• **What the exercise asks**
The output should consist solely of the line containing "Viewport: 1024px width, 578px height." and all lines after it through the final line of the entries below, reproduced exactly.

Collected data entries
+---+

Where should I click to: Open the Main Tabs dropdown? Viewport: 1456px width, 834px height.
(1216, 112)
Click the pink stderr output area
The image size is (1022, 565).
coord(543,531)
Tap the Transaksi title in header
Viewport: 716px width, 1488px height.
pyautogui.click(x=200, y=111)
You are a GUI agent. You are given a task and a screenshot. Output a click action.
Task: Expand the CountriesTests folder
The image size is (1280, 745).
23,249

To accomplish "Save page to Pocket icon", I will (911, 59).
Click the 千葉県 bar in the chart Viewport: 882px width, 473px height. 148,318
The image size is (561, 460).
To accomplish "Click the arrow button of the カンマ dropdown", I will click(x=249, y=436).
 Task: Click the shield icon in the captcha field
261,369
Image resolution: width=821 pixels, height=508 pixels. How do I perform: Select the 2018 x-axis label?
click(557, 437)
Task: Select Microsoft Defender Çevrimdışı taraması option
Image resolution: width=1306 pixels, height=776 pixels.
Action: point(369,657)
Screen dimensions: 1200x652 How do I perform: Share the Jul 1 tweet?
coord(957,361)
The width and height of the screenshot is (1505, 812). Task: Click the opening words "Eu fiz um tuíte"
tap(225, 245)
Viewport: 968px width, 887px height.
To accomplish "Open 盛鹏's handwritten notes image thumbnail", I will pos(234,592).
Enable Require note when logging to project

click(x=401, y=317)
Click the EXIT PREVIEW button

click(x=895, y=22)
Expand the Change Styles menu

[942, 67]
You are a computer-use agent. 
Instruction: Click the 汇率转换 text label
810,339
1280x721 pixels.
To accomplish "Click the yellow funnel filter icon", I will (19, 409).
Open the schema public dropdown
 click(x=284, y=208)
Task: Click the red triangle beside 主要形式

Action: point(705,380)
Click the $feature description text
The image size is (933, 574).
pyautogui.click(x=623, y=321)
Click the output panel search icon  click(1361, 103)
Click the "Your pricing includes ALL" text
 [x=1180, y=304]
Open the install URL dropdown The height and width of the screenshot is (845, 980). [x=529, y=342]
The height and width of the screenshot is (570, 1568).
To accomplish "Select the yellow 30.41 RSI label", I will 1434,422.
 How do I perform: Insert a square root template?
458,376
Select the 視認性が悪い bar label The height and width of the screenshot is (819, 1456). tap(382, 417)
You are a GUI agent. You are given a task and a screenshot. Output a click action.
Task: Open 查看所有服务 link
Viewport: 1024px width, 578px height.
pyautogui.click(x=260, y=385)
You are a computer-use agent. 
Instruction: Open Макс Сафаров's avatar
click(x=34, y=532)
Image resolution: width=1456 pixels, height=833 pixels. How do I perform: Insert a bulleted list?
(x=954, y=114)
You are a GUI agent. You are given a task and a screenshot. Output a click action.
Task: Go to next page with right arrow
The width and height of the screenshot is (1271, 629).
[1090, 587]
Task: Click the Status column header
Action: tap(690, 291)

+---+

• **Problem solution**
Viewport: 1024px width, 578px height.
pyautogui.click(x=260, y=385)
You are a computer-use agent. 
Instruction: Open Макс Сафаров's avatar
click(x=34, y=532)
Image resolution: width=1456 pixels, height=833 pixels. How do I perform: Insert a bulleted list?
(x=954, y=114)
You are a GUI agent. You are given a task and a screenshot. Output a click action.
Task: Go to next page with right arrow
The width and height of the screenshot is (1271, 629).
[1090, 587]
Task: Click the Status column header
Action: tap(690, 291)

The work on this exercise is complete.